14 - 12 - 2017

    ICL invertirá 100 millones en el Puerto de Barcelona

    ICL invertirá 100 millones en el Puerto de Barcelona

    El grupo israelí ICL ha hecho público que va a invertir 100 millones de euros en el Puerto de Barcelona con el objetivo de trasladar la actividad de carga de sal de máxima calidad extraída en Súria y destinada a la industria química de todo el mundo, a unas nuevas instalaciones en el muelle Álvarez de la Campa.

    El convenio firmado por ICL y el puerto de Barcelona permite a la empresa israelí empezar las obras para construir un complejo con 14 metros de calado y capacidad para atracar barcos de hasta 60.000 toneladas. Se espera que el proyecto esté terminado en 2015, fecha en la que se prevé que también esté en marcha el proyecto industrial conocido como Plan Phoenix.

    Además de la inversión de 100 millones de euros que realizará ICL, el puerto de Barcelona invertirá otros 10 millones de euros para reformar los espacios que deben acoger a la nueva infraestructura de ICL. Estas mejoras incluyen ampliar la infraestructura ferroviaria que llegará hasta la nueva terminal  y dotarla del ancho internacional ya que las previsiones de ICL es que circulen al día un total de 200 vagones entre Súria y el puerto.  Remodelar y urbanizar la red viaria que dará acceso a la instalación es otra de las mejoras que asumirá el puerto de Barcelona.

    ICL es uno de los más importantes inversores de la comarca catalana.
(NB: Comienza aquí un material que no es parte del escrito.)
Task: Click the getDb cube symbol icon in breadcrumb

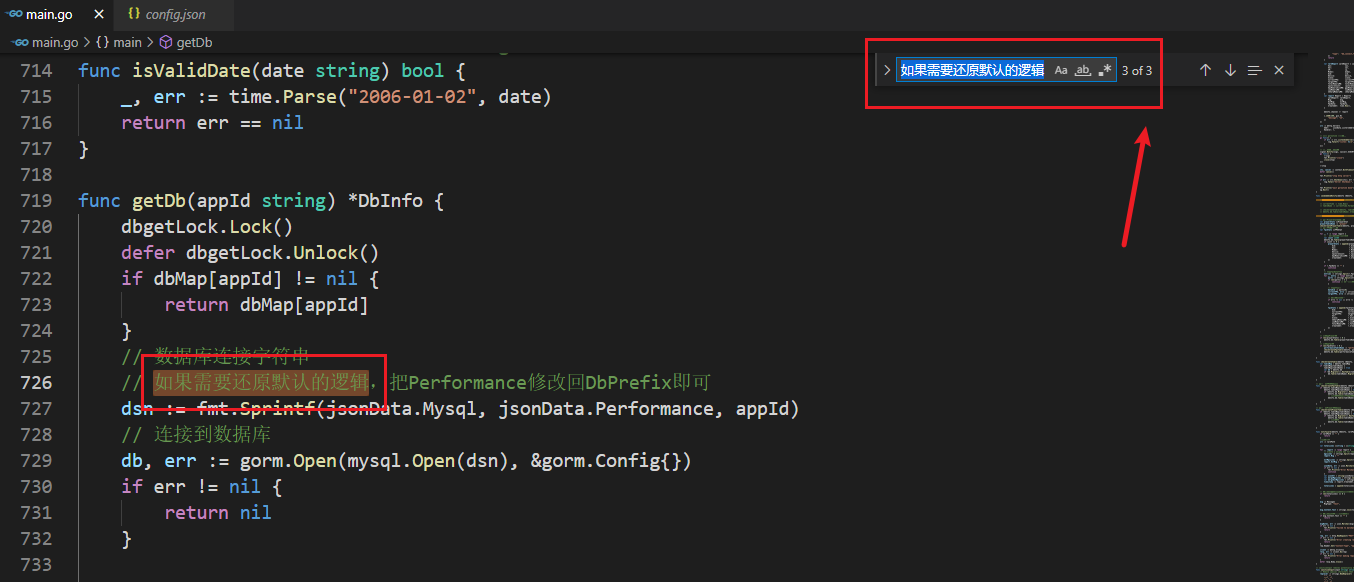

Su filial Iberpotash ha invertido ya 160 millones de euros para construir una planta de sal vaccum y una nueva rampa de acceso a la mina de Cabanasses. La compañía lleva además un tiempo colaborando con Ferrocarrilles de la Generalitat en la mejora de la red ferroviaria que conecta la mina de Súria con el puerto de Barcelona .
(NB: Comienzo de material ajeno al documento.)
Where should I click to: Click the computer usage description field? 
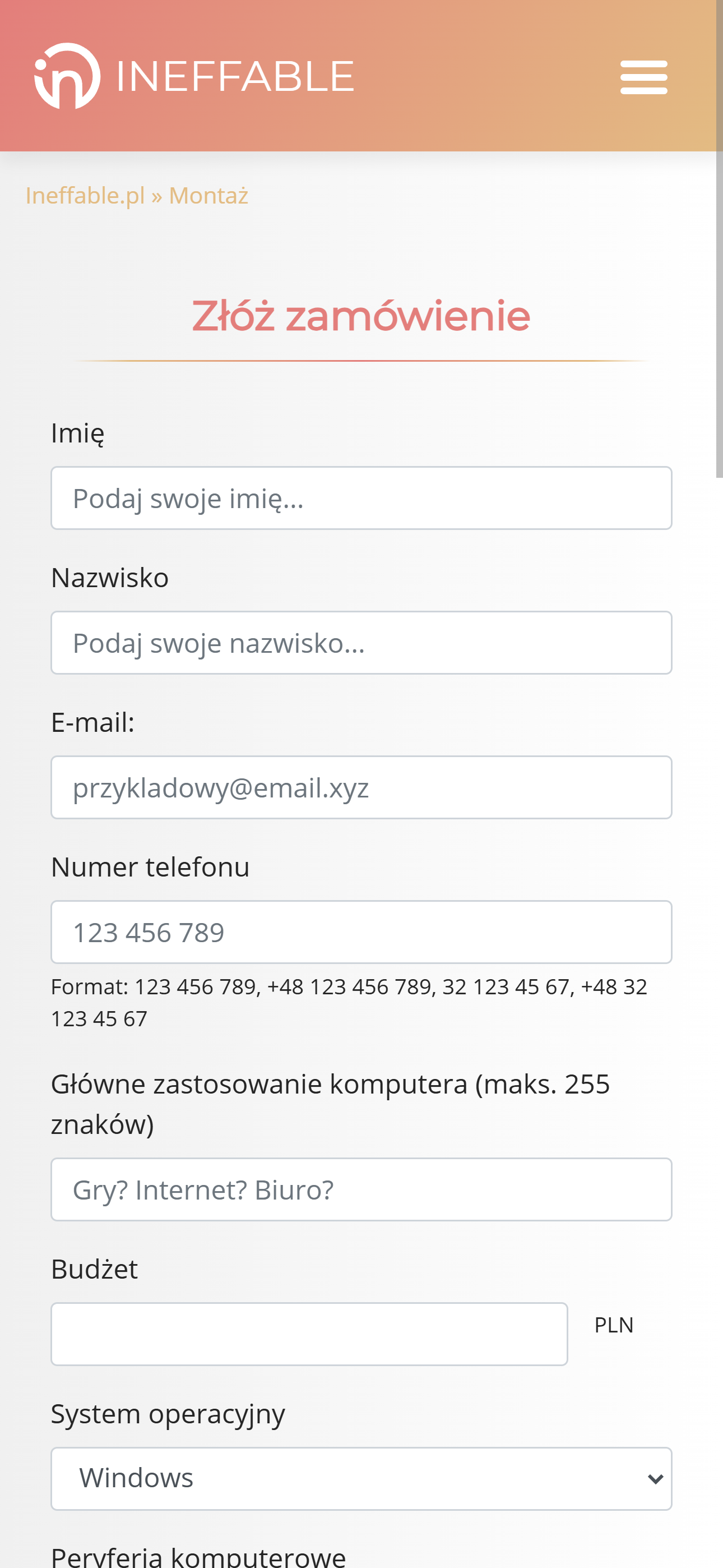click(x=362, y=1188)
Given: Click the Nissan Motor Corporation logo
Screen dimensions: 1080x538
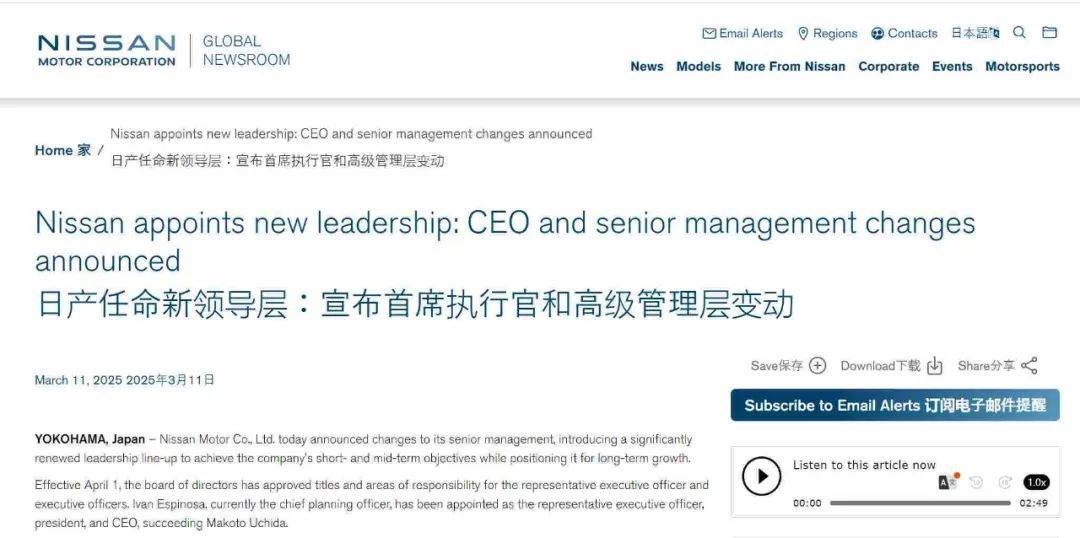Looking at the screenshot, I should click(x=106, y=50).
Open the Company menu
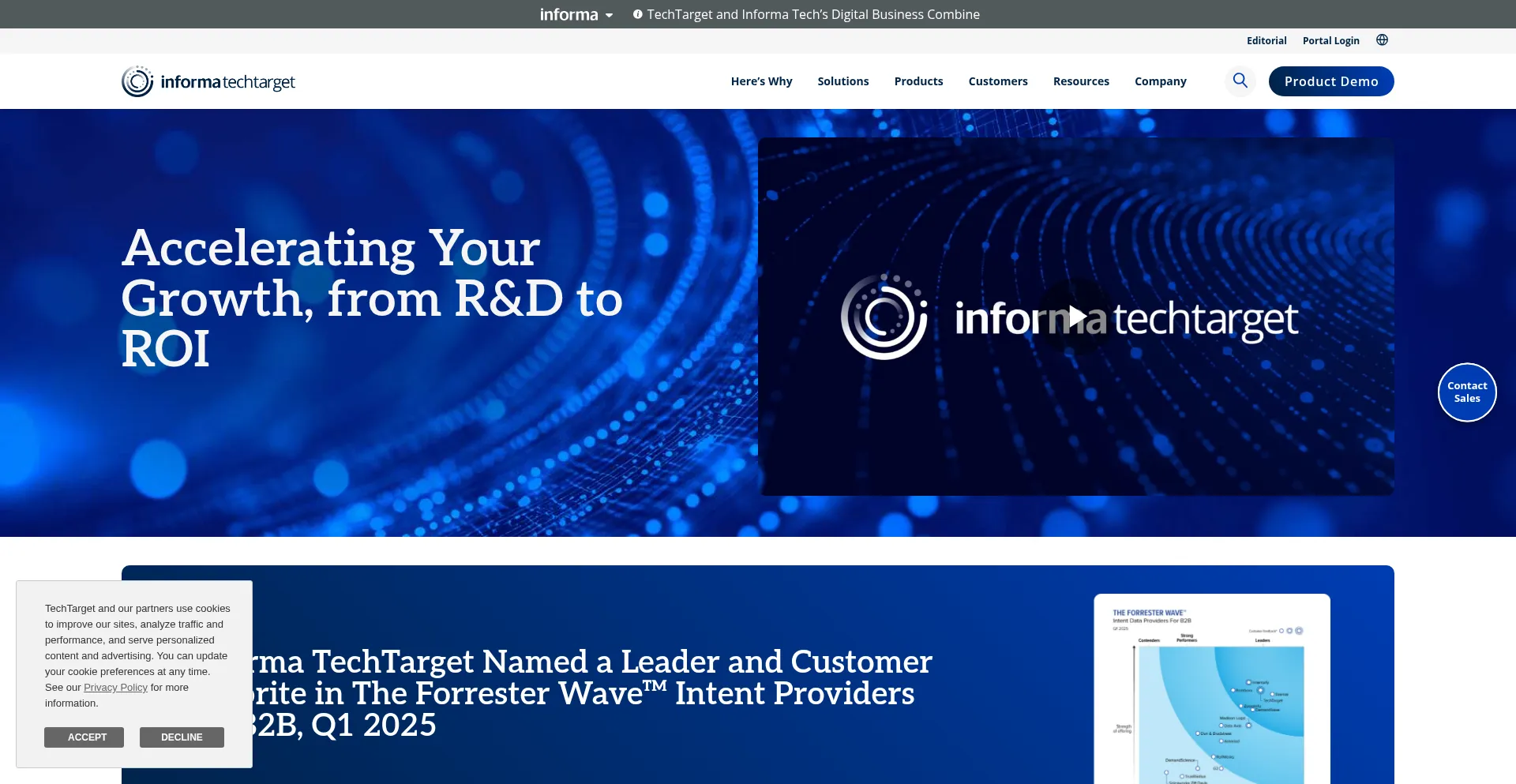The height and width of the screenshot is (784, 1516). pos(1160,81)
    Al margen de sus inversiones, Iberpotash tiene varias causas judiciales abiertas ante los tribunales españoles por cuestiones relacionadas con la contaminación de los residuos procedentes de sus minas de Súria y Sallent, esta última tiene previsto su cierre en 2015, cuyos desechos se acumulan en la escombrera de Cogulló en una montaña de tamaño proporcional al Tibidabo.

    Aunque el Tribunal Superior de Justicia de Cataluña ha suspendido la autorización ambiental que la empresa recibió en 2008, para seguir acumulando sus residuos en la escombrera de Cogulló. El Presidente de la Generalitat, en su reciente viaje a Israel, ha manifestado a la directiva de ICL que seguirá trabajando para que puedan seguir operando en la comarca del Bages.